Final dog days of summer could be a good time for stocks


Final dog days of summer could be a good time for stocks

Stocks could close out the dog days of summer on a positive note, especially if NAFTA trade talks go well. The upcoming week could be a very slow one for stocks, but there is still some important data for markets to consider, particularly on the consumer. Consumer confidence is Tuesday; personal income and spending Thursday, along with PCE inflation, and on Friday, there's consumer sentiment. Advanced economic indicators are also on Tuesday.

A number of earnings reports are expected as the quarterly reporting season winds down, with a number of retailers like Tiffany, Dick's Sporting Goods, Dollar General, Best Buy and Ulta Beauty releasing results.

Stocks closed out the past week with S&P 500 at a record high, its first since January and its 15th closing high of the year. The S&P 500 ended Friday at 2,874, up 0.9 percent for the week. The Nasdaq was also at a high of 7,945, for a gain of 1.7 percent for the week. The Dow was at 25,790, up 0.5 percent and still 3.1 percent away for its all-time high.
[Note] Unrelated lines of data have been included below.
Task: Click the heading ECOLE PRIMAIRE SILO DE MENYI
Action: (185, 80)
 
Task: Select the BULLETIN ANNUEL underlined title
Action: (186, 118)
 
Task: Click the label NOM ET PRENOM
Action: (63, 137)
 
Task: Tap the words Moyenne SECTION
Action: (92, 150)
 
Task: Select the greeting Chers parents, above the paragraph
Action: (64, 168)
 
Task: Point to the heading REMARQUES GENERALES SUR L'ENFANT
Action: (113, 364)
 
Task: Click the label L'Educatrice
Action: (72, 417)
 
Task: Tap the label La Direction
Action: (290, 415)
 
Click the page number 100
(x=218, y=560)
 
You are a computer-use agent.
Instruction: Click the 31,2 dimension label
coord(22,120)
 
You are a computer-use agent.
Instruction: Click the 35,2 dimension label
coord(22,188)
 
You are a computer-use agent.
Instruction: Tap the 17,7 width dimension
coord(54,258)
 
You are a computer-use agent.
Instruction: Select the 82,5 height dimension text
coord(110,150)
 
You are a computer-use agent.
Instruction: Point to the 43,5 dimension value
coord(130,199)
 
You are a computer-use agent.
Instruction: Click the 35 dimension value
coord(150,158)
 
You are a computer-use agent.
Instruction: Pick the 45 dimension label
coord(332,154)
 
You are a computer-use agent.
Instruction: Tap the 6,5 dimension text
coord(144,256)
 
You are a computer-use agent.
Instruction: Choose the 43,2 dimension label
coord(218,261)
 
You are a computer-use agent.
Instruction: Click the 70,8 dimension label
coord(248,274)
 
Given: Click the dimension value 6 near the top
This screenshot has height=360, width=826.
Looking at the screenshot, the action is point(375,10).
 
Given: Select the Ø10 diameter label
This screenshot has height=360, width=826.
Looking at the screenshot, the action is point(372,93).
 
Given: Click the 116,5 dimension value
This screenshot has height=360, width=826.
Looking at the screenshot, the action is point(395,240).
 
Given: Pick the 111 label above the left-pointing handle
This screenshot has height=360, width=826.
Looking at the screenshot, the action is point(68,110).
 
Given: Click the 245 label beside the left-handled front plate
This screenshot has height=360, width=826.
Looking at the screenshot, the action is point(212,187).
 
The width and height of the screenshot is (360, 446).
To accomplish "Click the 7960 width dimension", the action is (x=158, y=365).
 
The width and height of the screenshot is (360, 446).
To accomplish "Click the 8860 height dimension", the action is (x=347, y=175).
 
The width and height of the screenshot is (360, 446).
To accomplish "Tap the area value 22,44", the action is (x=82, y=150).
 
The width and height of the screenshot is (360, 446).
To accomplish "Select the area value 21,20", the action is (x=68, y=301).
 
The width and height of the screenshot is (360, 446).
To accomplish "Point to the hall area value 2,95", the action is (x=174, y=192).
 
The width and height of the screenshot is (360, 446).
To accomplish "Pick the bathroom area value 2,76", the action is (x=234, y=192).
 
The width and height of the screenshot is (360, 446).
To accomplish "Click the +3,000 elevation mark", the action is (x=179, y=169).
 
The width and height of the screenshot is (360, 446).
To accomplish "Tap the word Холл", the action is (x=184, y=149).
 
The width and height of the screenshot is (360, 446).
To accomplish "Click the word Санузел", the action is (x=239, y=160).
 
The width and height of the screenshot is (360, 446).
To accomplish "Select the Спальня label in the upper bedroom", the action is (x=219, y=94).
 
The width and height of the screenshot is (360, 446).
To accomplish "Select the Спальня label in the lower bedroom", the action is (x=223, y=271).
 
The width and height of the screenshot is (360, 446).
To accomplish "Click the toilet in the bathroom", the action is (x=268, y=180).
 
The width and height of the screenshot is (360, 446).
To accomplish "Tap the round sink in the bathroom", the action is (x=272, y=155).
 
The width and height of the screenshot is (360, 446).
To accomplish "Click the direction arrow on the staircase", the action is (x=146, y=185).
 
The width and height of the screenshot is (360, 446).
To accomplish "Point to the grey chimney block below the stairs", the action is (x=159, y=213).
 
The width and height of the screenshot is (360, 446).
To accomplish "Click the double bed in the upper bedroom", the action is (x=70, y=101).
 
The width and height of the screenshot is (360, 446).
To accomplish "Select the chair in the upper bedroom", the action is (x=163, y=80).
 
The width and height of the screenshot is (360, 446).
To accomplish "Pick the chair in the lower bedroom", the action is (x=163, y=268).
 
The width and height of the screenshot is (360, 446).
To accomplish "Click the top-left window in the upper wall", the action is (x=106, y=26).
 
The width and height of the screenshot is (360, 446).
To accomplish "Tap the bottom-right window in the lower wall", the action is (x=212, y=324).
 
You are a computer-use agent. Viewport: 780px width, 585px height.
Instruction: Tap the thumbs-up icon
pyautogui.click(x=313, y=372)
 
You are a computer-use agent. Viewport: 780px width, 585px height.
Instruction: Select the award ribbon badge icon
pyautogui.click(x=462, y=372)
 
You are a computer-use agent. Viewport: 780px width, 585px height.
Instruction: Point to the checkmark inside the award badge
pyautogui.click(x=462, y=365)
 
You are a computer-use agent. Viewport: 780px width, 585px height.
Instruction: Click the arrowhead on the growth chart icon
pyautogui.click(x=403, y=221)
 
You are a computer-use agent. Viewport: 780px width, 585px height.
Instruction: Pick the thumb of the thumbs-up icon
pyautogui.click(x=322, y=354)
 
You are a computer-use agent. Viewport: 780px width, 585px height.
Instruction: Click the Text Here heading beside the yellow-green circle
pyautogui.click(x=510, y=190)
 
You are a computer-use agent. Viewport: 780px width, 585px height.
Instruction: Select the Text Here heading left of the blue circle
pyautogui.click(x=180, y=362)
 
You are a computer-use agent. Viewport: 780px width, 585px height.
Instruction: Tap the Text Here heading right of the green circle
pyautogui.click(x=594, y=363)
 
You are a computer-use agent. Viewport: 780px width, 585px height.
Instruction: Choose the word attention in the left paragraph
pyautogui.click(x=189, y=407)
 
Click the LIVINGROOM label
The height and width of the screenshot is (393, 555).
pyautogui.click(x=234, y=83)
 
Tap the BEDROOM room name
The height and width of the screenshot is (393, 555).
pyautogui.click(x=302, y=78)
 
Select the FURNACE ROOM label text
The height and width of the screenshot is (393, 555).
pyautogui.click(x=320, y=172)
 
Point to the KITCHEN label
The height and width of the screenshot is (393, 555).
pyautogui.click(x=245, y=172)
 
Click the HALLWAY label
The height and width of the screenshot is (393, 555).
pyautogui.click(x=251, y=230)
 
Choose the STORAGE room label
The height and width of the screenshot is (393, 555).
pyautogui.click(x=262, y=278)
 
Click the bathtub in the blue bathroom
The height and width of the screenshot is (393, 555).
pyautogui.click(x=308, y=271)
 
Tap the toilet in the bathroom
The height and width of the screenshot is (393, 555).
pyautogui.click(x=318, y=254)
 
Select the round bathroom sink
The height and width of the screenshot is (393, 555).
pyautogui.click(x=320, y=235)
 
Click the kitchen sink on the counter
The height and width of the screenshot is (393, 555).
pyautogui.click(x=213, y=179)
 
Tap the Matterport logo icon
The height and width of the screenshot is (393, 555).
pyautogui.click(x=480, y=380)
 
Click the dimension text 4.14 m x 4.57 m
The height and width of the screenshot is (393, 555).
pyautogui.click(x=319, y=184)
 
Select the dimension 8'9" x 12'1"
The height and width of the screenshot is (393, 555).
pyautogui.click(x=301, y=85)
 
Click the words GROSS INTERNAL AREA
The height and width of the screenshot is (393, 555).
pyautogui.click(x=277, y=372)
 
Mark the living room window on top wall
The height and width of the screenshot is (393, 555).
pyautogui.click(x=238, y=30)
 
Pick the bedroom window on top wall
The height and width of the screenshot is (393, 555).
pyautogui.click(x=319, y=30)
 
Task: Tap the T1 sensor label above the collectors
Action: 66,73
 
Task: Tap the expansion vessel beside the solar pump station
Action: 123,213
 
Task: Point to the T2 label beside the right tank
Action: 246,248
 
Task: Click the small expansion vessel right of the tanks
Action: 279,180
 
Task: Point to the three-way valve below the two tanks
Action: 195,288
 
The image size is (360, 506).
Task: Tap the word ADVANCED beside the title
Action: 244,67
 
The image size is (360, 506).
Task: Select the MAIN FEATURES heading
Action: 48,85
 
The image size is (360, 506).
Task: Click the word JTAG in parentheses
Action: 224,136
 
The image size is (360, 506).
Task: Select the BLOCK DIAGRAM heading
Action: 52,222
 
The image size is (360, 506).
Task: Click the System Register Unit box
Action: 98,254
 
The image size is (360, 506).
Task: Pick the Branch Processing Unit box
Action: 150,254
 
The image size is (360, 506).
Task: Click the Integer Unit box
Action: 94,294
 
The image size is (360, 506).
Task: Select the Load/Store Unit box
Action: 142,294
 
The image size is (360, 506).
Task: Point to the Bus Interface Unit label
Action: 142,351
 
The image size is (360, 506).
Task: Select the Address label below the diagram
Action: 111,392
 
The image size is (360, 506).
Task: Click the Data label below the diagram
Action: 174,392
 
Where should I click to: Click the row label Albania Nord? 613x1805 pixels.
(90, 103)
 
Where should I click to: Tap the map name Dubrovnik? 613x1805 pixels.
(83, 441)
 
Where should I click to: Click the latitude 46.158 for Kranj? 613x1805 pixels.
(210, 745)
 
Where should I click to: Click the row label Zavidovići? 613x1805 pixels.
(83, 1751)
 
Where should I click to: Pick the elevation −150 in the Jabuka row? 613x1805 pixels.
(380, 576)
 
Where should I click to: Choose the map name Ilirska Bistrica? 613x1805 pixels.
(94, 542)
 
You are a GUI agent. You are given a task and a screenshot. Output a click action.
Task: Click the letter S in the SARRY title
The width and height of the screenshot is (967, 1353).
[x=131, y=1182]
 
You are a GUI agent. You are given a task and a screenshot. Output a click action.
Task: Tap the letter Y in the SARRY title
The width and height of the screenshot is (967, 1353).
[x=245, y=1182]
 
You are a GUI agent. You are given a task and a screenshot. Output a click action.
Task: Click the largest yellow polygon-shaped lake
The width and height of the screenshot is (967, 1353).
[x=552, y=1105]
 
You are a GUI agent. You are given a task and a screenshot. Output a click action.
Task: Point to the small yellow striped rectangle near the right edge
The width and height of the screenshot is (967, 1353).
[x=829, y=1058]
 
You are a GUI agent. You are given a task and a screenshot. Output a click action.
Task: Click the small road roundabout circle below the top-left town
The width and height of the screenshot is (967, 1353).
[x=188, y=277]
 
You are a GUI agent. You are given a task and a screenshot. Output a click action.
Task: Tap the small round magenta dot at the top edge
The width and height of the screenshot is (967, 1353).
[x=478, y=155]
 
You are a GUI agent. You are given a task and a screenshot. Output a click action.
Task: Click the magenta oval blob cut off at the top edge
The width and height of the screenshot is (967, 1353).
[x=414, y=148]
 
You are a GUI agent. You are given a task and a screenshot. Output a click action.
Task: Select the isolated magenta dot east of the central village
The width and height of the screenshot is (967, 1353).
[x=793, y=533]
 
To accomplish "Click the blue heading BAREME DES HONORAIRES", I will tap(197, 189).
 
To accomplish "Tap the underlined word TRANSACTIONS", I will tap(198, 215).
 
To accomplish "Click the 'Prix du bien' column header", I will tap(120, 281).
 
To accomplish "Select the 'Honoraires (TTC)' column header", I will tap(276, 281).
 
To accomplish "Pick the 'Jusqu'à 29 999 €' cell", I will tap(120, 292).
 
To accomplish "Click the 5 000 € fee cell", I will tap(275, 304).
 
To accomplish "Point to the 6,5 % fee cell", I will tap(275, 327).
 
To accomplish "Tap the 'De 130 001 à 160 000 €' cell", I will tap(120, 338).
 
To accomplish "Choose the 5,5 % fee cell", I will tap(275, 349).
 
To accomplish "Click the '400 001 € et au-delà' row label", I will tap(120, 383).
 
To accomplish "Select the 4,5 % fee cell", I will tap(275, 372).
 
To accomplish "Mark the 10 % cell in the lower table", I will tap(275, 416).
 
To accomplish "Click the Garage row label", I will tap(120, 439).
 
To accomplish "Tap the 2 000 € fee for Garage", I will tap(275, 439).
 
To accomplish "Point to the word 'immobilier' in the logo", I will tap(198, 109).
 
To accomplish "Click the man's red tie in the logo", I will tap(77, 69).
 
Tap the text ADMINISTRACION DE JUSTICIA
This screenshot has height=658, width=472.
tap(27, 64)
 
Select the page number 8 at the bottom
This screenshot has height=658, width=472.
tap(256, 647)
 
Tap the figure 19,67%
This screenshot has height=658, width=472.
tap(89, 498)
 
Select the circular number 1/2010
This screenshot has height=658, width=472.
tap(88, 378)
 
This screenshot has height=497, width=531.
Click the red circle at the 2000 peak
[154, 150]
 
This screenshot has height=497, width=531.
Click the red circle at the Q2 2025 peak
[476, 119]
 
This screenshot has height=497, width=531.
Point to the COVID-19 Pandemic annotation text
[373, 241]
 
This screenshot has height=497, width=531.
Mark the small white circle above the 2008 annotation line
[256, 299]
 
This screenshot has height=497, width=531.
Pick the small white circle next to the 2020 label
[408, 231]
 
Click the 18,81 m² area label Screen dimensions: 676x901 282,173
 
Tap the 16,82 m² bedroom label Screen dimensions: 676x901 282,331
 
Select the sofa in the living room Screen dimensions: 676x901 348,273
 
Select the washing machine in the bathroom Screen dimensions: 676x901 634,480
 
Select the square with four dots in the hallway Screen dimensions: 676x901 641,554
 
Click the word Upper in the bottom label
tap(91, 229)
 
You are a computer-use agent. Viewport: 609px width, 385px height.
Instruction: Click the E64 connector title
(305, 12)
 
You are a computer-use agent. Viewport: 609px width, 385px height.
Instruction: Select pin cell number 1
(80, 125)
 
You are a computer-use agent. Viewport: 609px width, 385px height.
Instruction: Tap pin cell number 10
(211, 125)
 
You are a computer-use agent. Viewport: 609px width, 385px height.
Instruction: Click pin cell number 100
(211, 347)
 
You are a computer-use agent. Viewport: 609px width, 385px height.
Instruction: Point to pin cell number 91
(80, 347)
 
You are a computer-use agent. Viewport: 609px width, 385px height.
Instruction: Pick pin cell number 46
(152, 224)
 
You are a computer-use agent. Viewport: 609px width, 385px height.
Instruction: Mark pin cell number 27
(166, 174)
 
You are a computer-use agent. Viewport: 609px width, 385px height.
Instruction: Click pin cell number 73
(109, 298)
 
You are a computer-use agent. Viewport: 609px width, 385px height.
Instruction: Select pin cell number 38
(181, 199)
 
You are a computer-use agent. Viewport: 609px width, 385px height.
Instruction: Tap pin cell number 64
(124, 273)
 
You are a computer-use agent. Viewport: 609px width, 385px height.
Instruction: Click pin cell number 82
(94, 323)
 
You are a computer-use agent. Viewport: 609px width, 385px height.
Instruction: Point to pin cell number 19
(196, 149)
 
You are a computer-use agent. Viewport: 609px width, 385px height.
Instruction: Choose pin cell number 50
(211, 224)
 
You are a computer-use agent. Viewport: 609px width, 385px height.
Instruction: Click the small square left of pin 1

Whether there are more new highs before the end of August and the Labor Day weekend could depend on the economic data and the trade talks, strategists say. "Certainly, if there is a deal on NAFTA, that is market positive and then there's a complete focus on China. I think the market understands that the longer, deeper negotiations are going to take more time. The issues are far more complex. I think if they could come up and deliver a NAFTA deal that would be a market positive," said Quincy Krosby, chief market strategist at Prudential Financial. U.S. and Mexican trade officials are believed to be close to an agreement and were planning to work over the weekend to find an agreement on bilateral issues, which would pave the way to bring Canada back into negotiations on a revised North American Free Trade Agreement. All three governments are hoping for a Aug. 30 deadline. Strategists say they are watching for signs that China and the U.S. would be willing to restart negotiations after uneventful talks in the past week between mid-level officials in Washington.

The important U.S. data in the week ahead could be the PCE inflation data, closely watched by the Fed. On Friday, Fed Chair Jerome Powell said the Fed does not expect inflation to get much higher than its target of 2 percent. That and Powell's other dovish comments helped the stock market rally and pushed bond yields lower. "The chairman assuaged fears that the Fed is going to be more aggressive in the rate hiking cycle," said Krosby. Art Hogan, chief market strategist at B. Riley FBR, said the week could be the slowest of the year in terms of trading volumes. "I would be willing to bet it's the slowest week we have in terms of average daily volumes. History is your guide," he said.

The coming week also includes month end trading ahead of September. Statistically, September is the worst month of the year for stocks. "This year we didn't have 'go away in May' and therefore it could surprise but most likely it could be choppy because you have the mid-term elections," said Krosby.